Он явно сторонился людных мест.
– Здесь-то можно ничего не бояться, – засмеялась Полина. – Чего это ты такой сумрачный?
– Здесь как раз и надо бояться.
Он так это серьезно произнес, что Полина согнала с лица улыбку.
– Я от мужа сбежала. Его боюсь. А ты чего боишься… Жора?
Никак не могла привыкнуть к его новому имени. Дима – как раньше – казалось ей более звучно. Он остановился и заглянул ей в глаза, но ничего не ответил.
Потом они ехали в автобусе. Ползунов старательно отворачивал некрасивое, в шрамах, лицо, но люди все равно косились – те, кто успел заметить шрамы.
– Паскудство какое! – сказал зло Ползунов, когда вышли из автобуса. – Первый же мент меня заберет.
Здесь был частный сектор и людей – почти никого. Сначала шли по улице – широкой и асфальтированной, потом свернули в переулок и, пройдя метров сто, оказались на территории детского сада. Ползунов увлек Полину за собой, подвел к забору, от улицы их укрывали кусты и частокол забора. Раздвинул ветви, показал вперед:
– Дом вон видишь?
Вдруг почему-то закашлялся, и голос его прервался.

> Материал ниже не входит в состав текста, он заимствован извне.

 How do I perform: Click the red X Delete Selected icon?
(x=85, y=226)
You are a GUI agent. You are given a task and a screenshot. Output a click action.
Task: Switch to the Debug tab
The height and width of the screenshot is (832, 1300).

– Который дом? – спросила Полина. – Их здесь целая улица, этих домов.
– Где забор зеленый. Видишь? Там еще яблоня.
– Да, вижу.
– Ты пойдешь сейчас туда. Там старушка живет, Мария Нефедовна, скажешь, что от Гриши весточка.
– От Гриши – это от тебя, что ли? То ты Жора, то ты Гриша.
– Она меня всегда так называла.
И опять его голос дрогнул. Полина заглянула ему в глаза и спросила неожиданно тихо:
– Кто она тебе?
– Мать.
Вот почему его голос прерывался.
– Вместе пойдем, – предложила Полина.
– Нет, я не могу.
– Почему?
Он подумал, стоит ли говорить. Пояснил после раздумий:
– Там проверить надо, все ли чисто. Зайди, осмотрись. Чтобы не было никого, только мать. А я тебя здесь подожду.